• [ACTIONS TO TAKE]:
A: In the passage about researching the Ron Williamson story, how long did the research and writing take?
B: List every person the writer of the passage about the Ron Williamson story says they talked to, met, or spent time with during the research.
C: Continue the passage about researching and writing the Ron Williamson story from where it stops.

• [SELECTED PASSAGE]:

○ ○ ○ ○ ○

Somehow I had missed the story of his release in 1999, and I had never heard of Ron Williamson or Dennis Fritz.

I read it a second time. Not in my most creative moment could I conjure up a story as rich and as layered as Ron's. And, as I would soon learn, the obituary barely scratched the surface. Within a few hours, I had talked to his sisters, Annette and Renee, and suddenly I had a book on my hands.

Writing nonfiction has seldom crossed my mind-I've had far too much fun with the novels-and I had no idea what I was getting into.

The story, and the research and writing of it, consumed the next eighteen months. It took me to Ada many times, to the courthouse and jail and coffee shops around town, to both the old death row and the new one at McAlester, to Asher, where I sat in the bleachers for two hours and talked baseball with Murl Bowen, to the offices of the Innocence Project in New York, to a cafe in Seminole where I had lunch with Judge Frank Seay, to Yankee Stadium, to the prison in Lexington where I spent time with Tommy Ward, and to Norman, my base, where I hung out with Mark Barrett and talked about the story for hours. I met Dennis Fritz in Kansas City, Annette and Renee in Tulsa, and when I could convince Greg Wilhoit to come home from California, we toured Big Mac, where he saw his old cell for the first time since he left it fifteen years earlier.

○ ○ ○ ○ ○

• [RAW DATA]:
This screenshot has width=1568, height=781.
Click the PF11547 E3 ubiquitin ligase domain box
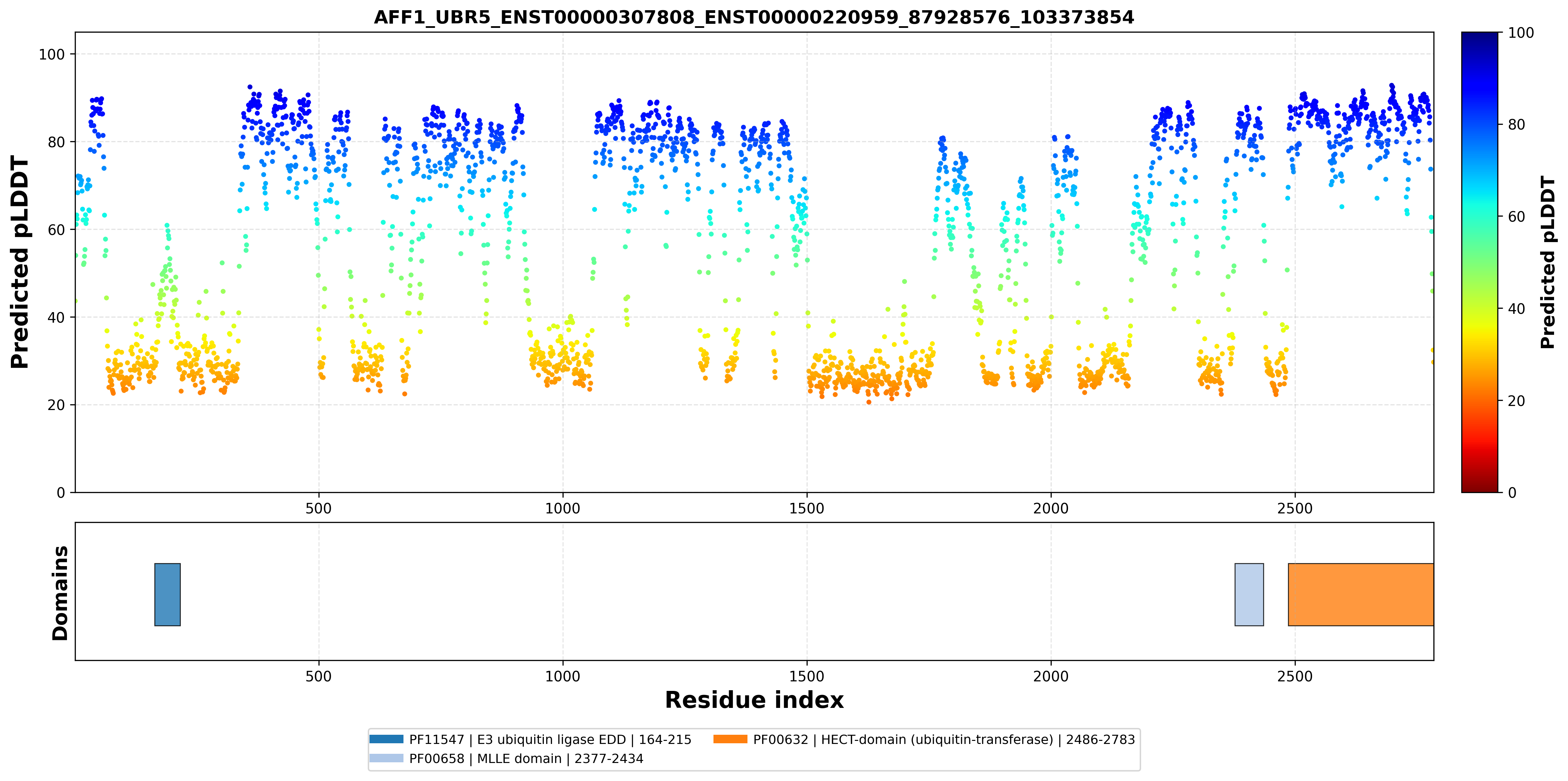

○ ○ ○ ○ ○

• [EXPECTED RESULTS]:
A: Eighteen months.

B: Annette, Renee, Murl Bowen, Judge Frank Seay, Tommy Ward, Mark Barrett, Dennis Fritz, Greg Wilhoit

C:
With every visit and every conversation, the story took a different twist. I could've written five thousand pages.

The journey also exposed me to the world of wrongful convictions, something that I, even as a former lawyer, had never spent much time thinking about. This is not a problem peculiar to Oklahoma, far from it. Wrongful convictions occur every month in every state in this country, and the reasons are all varied and all the same-bad police work, junk science, faulty eyewitness identifications, bad defense lawyers, lazy prosecutors, arrogant prosecutors.

In the cities, the workloads of criminologists are staggering and often give rise to less than professional procedures and conduct. And in the small towns the police are often untrained and unchecked. Murders and rapes are still shocking events and people want justice, and quickly. They, citizens and jurors, trust their authorities to behave properly. When they don't, the result is Ron Williamson and Dennis Fritz.

And Tommy Ward and Karl Fontenot. Both are now serving life terms. Tommy might one day be eligible for parole, but, through a procedural quirk, Karl will never be. They cannot be saved by DNA because there is no biological evidence. The killer or killers of Denice Haraway will never be found, not by the police anyway. For more on their story, go to www.wardandfontenot.com.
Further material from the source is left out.